### Prompt:
Please write out exactly the lines of the data below from the line holding "Task: Click the MACD panel settings icon" through the line holding "Image resolution: width=800", and leave out the rest.

### Recorded information:
◆ ◆ ◆

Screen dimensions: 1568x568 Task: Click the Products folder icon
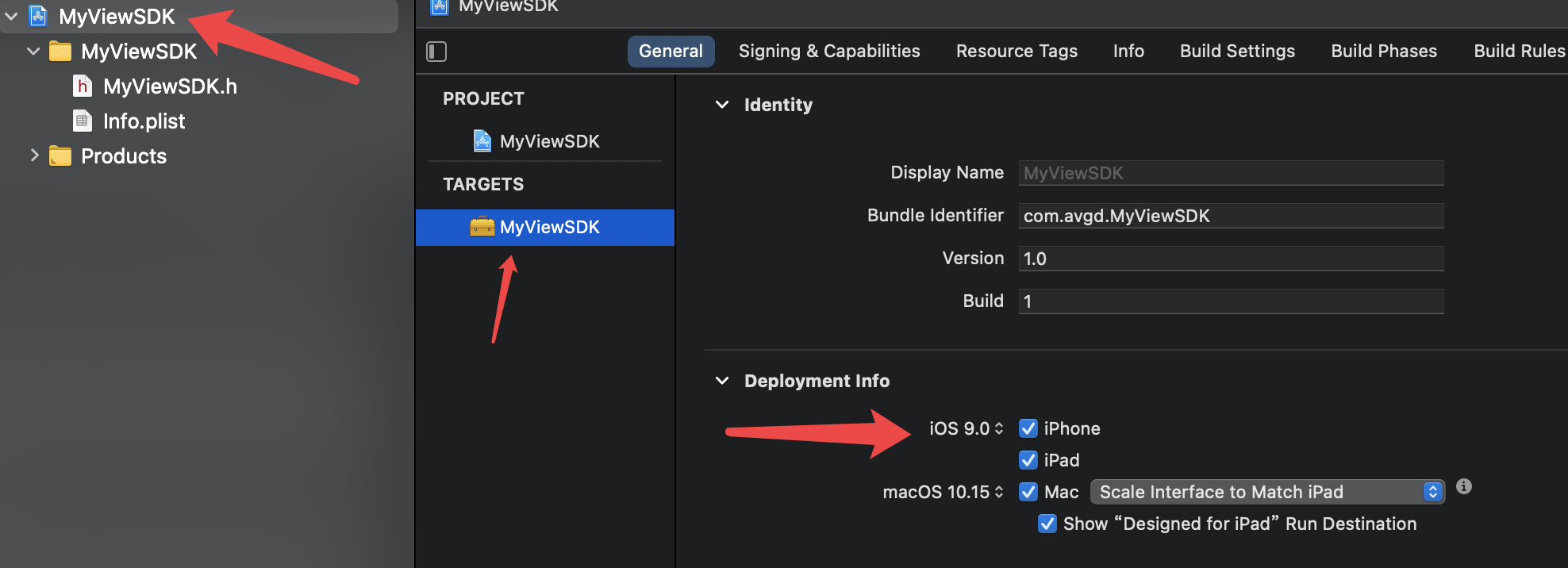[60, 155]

◆ ◆ ◆

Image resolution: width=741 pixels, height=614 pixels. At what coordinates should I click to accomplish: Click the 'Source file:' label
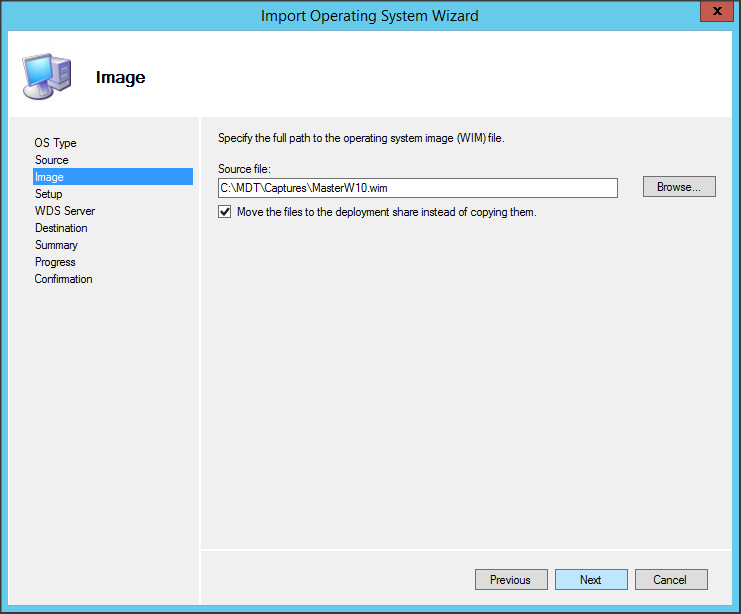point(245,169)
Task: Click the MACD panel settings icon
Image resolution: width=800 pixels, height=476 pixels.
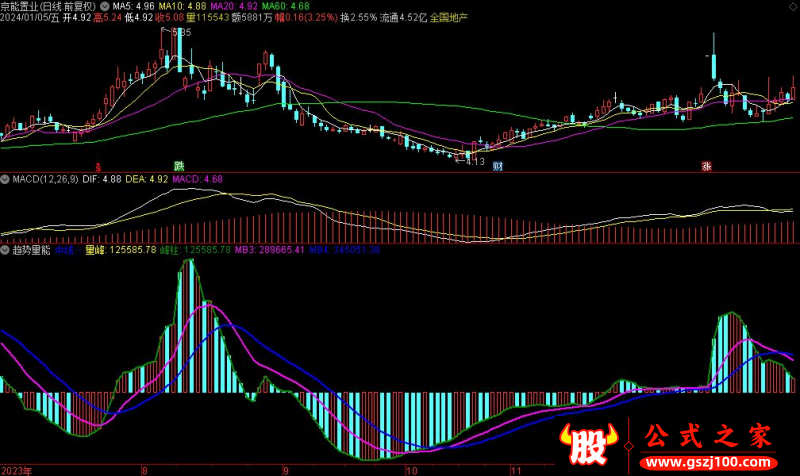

◆ ◆ ◆

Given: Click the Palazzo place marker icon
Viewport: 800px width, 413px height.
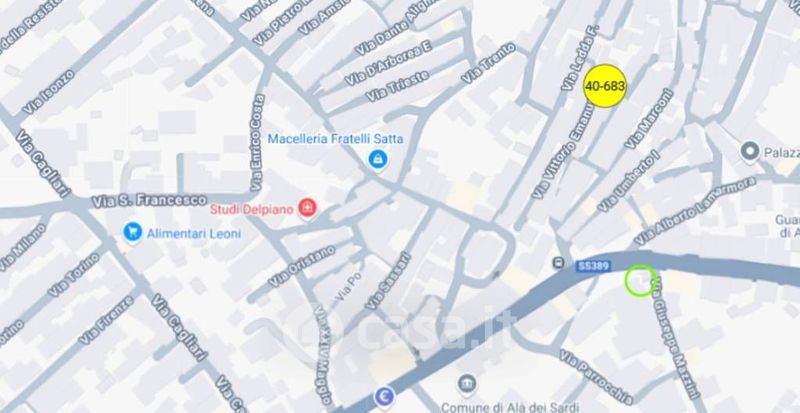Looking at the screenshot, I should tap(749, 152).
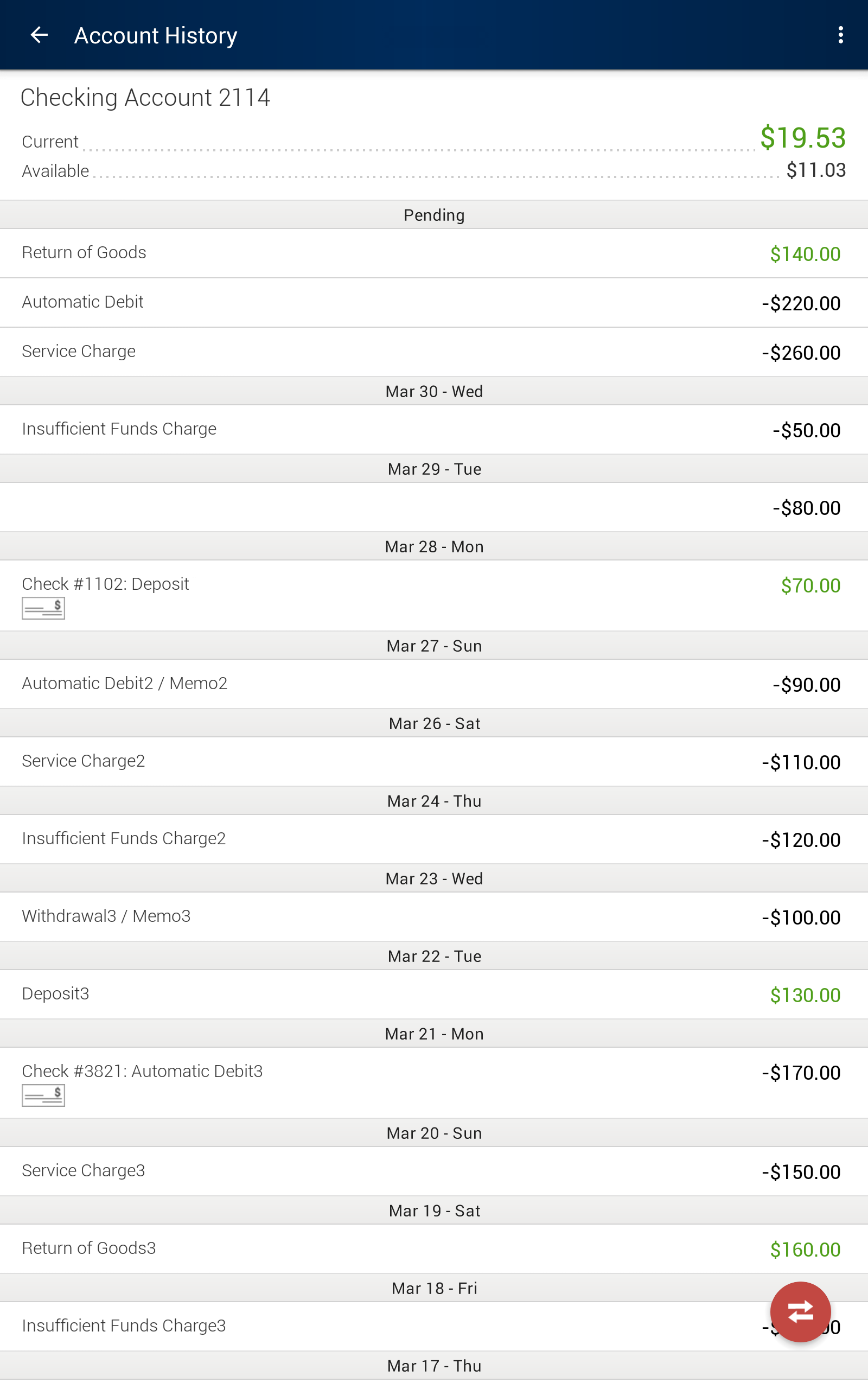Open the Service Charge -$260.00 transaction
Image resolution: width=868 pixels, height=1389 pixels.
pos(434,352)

◆ ◆ ◆

### The completed task:
Task: Click the MACD panel settings icon
Image resolution: width=800 pixels, height=476 pixels.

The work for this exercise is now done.